At Insider Monkey, we track moves by hedge funds like Argentiere Capital in order to identify actionable patterns and profit from them. Our research has shown that hedge funds’ large-cap stock picks historically underperformed the S&P 500 Total Return Index by an average of seven basis points per month between 1999 and 2012. On the other hand, the 15 most popular small-cap stocks among hedge funds outperformed the S&P 500 Index by an average of 95 basis points per month (read the details here). Since the official launch of our small-cap strategy in August 2012, it has performed just as predicted, returning over 139% and beating the market by more than 80 percentage points. We believe the data is clear: investors will be better off by focusing on small-cap stocks utilizing hedge fund expertise (while avoiding their high fees at the same time) rather than large-cap stocks.
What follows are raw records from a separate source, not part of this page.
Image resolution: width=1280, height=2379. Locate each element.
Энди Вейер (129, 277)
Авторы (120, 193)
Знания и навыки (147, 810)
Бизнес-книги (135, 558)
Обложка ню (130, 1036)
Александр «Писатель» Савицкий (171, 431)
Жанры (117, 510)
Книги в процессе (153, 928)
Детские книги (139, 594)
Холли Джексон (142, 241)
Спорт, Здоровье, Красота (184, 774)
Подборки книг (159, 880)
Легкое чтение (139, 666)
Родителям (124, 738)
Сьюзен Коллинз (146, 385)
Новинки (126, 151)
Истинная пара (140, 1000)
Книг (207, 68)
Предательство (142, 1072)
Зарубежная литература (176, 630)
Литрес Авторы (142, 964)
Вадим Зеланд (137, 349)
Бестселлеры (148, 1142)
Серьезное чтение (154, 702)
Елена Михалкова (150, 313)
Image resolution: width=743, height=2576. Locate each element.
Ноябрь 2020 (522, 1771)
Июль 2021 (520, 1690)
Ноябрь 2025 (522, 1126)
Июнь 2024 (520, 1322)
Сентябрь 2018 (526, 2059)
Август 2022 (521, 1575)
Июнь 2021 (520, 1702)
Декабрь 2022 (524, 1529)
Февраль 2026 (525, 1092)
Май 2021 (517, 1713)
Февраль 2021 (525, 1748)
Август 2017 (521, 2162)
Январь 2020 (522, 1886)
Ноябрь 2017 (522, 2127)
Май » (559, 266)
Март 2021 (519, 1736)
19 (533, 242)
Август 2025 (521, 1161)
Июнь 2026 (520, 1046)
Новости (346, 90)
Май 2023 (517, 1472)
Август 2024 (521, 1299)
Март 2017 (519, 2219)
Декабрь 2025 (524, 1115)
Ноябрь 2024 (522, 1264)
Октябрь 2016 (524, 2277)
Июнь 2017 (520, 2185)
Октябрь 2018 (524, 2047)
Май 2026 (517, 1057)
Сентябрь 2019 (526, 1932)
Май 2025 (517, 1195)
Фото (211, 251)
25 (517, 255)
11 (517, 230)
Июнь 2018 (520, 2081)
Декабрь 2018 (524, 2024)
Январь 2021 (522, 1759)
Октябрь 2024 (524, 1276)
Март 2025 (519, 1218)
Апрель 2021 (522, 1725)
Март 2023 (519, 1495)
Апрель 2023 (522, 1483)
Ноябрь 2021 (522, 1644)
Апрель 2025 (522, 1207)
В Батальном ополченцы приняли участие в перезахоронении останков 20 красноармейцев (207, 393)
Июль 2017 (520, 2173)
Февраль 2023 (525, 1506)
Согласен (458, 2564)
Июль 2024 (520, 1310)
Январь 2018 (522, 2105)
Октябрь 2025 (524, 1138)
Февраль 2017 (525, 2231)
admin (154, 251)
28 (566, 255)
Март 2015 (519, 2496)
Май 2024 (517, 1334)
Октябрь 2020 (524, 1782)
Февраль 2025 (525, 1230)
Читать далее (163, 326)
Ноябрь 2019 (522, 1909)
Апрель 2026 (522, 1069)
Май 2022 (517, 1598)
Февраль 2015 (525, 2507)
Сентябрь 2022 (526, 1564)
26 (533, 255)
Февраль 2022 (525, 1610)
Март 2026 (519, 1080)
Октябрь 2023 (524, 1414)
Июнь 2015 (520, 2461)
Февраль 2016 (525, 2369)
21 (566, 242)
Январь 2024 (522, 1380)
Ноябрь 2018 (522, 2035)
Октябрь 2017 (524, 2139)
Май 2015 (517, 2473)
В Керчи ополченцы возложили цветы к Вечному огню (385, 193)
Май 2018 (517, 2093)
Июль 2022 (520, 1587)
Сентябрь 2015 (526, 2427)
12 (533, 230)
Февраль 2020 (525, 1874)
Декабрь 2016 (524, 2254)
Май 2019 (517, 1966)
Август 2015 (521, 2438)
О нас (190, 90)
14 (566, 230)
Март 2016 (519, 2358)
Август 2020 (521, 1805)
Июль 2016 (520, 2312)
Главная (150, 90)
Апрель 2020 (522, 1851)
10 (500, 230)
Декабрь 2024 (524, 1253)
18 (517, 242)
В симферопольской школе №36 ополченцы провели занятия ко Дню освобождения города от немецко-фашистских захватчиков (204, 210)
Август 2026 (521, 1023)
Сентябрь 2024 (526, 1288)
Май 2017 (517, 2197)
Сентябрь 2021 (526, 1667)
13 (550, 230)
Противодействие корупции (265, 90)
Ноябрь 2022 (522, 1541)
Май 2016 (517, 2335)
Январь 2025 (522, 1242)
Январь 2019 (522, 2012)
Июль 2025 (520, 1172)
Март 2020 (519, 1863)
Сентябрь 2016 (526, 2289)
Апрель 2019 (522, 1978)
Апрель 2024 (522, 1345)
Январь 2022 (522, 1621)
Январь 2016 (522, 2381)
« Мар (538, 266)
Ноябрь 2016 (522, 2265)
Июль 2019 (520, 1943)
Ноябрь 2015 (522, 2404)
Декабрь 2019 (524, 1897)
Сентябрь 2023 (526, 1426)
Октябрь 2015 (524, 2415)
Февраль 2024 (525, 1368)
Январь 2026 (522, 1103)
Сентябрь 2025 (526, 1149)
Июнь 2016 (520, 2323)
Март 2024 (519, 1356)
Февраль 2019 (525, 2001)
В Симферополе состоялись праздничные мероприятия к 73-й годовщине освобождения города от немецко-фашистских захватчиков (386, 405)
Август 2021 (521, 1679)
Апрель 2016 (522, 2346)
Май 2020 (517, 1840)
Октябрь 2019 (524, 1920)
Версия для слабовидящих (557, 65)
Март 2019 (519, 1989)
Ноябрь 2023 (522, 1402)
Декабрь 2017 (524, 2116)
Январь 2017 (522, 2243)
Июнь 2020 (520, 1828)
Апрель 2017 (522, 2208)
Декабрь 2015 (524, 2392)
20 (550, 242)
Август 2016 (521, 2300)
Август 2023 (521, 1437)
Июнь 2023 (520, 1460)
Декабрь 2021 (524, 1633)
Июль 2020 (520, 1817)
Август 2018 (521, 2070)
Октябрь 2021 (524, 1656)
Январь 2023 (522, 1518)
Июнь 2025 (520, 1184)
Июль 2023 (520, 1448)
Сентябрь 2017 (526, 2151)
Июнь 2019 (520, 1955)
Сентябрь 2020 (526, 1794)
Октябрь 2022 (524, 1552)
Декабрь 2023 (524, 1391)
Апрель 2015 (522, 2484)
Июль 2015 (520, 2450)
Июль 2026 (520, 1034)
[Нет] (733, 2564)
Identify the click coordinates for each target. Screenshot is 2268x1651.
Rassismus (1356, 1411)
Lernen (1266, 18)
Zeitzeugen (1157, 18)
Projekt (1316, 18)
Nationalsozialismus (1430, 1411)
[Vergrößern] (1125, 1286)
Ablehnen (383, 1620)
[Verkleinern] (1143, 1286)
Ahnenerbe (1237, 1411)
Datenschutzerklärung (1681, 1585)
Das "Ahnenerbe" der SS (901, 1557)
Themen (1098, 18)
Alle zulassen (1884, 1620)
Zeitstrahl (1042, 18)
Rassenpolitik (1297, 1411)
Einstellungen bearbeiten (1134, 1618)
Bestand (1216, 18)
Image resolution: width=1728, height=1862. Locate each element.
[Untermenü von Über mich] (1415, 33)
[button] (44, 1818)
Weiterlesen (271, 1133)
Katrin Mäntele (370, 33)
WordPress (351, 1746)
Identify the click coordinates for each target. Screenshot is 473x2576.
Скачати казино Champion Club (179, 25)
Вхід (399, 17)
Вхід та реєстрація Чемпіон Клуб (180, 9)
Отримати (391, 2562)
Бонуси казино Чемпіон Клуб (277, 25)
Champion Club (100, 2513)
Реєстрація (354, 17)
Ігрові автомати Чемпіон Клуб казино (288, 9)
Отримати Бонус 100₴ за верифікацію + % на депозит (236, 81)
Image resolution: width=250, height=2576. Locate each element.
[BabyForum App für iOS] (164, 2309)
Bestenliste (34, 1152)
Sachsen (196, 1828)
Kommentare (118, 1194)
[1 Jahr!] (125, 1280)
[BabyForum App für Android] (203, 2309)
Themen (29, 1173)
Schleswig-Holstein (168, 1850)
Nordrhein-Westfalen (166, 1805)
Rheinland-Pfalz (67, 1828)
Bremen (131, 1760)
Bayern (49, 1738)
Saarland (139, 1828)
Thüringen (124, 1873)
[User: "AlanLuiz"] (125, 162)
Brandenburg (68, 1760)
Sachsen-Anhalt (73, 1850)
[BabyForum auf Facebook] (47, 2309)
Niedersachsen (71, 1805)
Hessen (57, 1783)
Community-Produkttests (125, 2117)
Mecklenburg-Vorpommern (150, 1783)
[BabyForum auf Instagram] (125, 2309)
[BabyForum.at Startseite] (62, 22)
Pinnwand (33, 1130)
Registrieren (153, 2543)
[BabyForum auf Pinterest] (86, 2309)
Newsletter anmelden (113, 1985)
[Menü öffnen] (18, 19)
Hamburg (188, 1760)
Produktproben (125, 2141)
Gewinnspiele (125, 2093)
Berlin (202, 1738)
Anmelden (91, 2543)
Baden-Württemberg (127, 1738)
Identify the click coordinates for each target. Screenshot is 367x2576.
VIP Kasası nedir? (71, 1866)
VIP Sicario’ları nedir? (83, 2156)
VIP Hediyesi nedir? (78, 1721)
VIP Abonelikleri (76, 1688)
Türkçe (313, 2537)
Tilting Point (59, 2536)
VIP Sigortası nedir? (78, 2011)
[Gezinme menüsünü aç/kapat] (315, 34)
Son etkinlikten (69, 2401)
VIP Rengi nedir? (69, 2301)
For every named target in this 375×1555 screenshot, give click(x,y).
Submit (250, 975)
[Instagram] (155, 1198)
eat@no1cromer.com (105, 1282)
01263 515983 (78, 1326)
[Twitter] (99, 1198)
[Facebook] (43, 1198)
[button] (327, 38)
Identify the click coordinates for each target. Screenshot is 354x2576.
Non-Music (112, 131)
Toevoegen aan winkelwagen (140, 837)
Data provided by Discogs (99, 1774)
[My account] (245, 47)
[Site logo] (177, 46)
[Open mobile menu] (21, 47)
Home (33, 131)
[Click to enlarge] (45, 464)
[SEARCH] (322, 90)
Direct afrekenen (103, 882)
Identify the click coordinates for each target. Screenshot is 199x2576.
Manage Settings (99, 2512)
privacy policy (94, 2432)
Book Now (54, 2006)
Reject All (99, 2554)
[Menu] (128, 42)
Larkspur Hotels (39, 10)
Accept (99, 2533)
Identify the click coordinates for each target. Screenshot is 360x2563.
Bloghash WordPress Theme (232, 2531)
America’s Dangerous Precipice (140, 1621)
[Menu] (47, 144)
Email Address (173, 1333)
Argentiere Capital increased its Alibaba Group Holding Ltd (NYSE:BABA) position by 444% in the second quarter, to 98,600 shares with a value of $8.11 million. The fund’s position in the stock amounted to 5.36% of its total portfolio holdings, up from just 0.62%. Alibaba Group Holding Ltd (NYSE:BABA) is principally engaged in online and mobile commerce through products, services, and technology, and has a market cap of $210.09 billion. The Chinese e-commerce giant has had a tough year so far, with its stock sliding by about 19.48% year-to-date, though it’s been relatively flat since the end of the first quarter. The company is trying to spur growth by partnering with Unilever plc. (NYSE:UL), with the aim of reaching out to a larger consumer base in China. The company continues to expand its entertainment business and recently partnered with DMG. Rob Citrone‘s Discovery Capital Management held the largest position in Alibaba within our database, owning 8.77 million shares worth over $730 million. Alibaba was the billionaire’s top position as of March 31.